Sometimes one’s creed points logically where one is intuitively reluctant to go. The flesh is willing but the spirit is weak. Item: we should not give money to women begging with babies as this only encourages them. Item: this is a beggar and she is carrying a baby. Conclusion: …er …fumble in pockets for change. (She just looked so wretched.)
One settles such conflicts by following a hunch. This is not necessarily the triumph of unreason. We should never question the primacy of reason, but we cannot always be sure what reason dictates. Sometimes the heart may guess early at reasons which the brain proves slower to recognise. Sound argument should be paramount, yes, but sometimes intuition is early warning of an argument that is not as sound as it seems.
And so it happened that, libertarian to my boots, I thought I would be in favour of what euthanasia campaigners call the Right to Die until this week BBC 1’s The Morning Show asked me do a turn on their sofa to discuss Mr Reginald Crew’s plan (he is now the late Mr Reginald Crew) to travel to Switzerland where he could be assisted to kill himself.
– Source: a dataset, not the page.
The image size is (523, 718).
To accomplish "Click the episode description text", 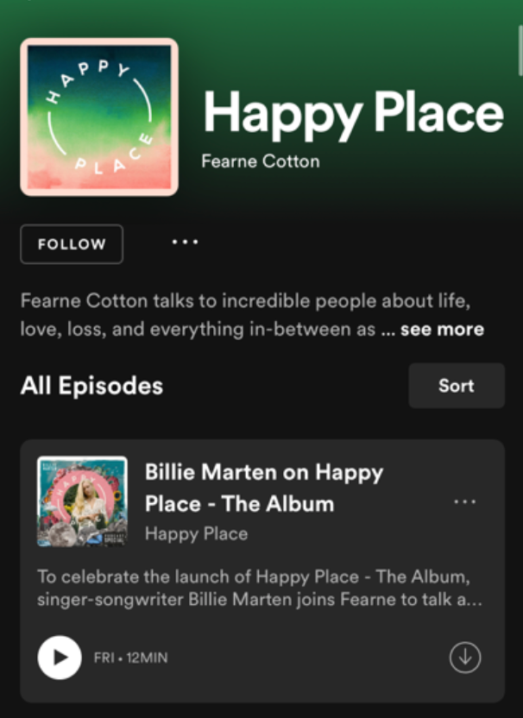I will point(260,588).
Mr Crew, who was 74, had been suffering for four years from motor neurone disease; there was no cure, his deterioration was remorseless, and life had become (he said) no longer worth living.
An action which causes another person’s death, even at his request, is unlawful in Switzerland as it is here, but the Swiss have been more flexible in their prosecution policy and tend to turn a blind eye to the work of reputable and humane organisations such as Dignitas, the group that assisted Mr Crew by giving him poison to drink through a straw.